I am using Weka to perform a logistic regression using training data where a binary outcome is known. It performs reasonably well, categorizing approximately 80% of instances correctly. I also have a data set using current data where the outcome is unknown. When I run the model using the current data and output predictions, it classifies each instance as either Yes or No and provides an error and probability distribution term (where error + probability distribution = 1). I am having trouble understanding these results. Can someone help me with how I am supposed to interpret them?
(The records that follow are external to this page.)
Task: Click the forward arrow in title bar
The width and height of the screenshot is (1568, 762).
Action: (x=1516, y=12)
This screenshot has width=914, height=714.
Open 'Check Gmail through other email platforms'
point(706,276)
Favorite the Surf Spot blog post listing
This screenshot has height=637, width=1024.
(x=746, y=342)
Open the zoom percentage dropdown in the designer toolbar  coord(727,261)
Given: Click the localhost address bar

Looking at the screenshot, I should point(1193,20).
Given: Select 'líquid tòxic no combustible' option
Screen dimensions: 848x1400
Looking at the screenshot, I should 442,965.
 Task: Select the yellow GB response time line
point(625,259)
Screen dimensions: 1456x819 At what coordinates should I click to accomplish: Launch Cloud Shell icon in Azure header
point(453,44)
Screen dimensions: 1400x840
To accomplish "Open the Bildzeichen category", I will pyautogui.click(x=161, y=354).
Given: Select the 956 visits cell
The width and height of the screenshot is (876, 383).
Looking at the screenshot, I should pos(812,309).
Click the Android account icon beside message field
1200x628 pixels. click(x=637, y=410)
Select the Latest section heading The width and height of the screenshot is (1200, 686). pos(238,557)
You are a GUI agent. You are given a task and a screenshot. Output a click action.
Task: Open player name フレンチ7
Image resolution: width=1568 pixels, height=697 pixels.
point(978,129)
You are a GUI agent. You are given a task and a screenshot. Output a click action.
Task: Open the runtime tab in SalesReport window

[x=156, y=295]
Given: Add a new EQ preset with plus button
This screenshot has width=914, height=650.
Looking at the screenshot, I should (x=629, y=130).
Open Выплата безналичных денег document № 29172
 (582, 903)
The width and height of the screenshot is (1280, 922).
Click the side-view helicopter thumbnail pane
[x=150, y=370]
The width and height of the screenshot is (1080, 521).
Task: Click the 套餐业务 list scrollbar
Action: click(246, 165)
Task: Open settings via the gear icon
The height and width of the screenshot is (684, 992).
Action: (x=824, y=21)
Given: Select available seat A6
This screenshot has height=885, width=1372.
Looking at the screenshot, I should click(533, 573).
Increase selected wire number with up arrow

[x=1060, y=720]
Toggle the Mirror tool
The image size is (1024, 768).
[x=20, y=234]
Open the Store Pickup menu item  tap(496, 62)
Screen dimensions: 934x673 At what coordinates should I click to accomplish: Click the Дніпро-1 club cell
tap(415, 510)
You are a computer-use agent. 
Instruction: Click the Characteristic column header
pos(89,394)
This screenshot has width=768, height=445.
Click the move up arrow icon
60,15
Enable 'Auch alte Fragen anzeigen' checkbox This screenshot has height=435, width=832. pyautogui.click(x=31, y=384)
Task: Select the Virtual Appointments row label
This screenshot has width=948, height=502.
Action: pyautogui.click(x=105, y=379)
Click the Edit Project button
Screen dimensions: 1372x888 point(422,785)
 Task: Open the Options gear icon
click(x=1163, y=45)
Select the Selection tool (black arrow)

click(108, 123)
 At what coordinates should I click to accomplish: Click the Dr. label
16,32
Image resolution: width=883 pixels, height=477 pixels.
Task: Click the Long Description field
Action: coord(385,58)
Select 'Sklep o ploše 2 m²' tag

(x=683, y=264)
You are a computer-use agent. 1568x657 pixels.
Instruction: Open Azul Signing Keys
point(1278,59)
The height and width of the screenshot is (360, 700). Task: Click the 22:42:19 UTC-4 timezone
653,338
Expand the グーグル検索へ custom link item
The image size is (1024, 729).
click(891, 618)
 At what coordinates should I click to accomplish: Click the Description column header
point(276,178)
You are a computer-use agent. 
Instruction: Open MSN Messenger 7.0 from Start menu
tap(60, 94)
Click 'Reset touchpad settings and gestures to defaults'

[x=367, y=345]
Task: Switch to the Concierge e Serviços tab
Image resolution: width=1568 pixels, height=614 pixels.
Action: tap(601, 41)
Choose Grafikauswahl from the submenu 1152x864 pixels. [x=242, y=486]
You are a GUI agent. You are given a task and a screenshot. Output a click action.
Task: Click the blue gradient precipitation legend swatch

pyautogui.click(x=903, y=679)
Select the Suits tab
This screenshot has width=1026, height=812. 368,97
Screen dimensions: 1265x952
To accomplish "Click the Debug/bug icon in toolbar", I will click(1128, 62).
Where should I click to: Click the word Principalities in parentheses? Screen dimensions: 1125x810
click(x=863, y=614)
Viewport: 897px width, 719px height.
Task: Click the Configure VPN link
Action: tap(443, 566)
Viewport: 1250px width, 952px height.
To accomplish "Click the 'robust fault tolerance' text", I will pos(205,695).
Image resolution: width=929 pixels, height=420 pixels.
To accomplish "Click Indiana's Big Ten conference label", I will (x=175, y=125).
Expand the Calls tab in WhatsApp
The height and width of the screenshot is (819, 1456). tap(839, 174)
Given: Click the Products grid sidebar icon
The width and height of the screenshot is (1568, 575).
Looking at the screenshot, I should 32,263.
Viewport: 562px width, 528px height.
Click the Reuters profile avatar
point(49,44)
I have noticed that the model only guesses Yes when the probability distribution is below 0.5. Does that mean that I should read this as a 1-probability distribution that the outcome is yes?
Asked
Active
Viewed 1,653 times
1 Answers
1
The class probabilites always have to sum up to 1. If you had P(Yes)=40% and P(No)=20% and Yes and No are the only classes, what would the missing 40% be?
Also, if the result says P(Yes)=60% and P(No)=40% and you were to give a prediction, not a probability, the obviously rational choice would be Yes, because it has the highest probability of all options. This is the Bayes optimal decision rule. (Thanks to larsmans)
In binary classification problems, this is the same as choosing the answer with P>50%.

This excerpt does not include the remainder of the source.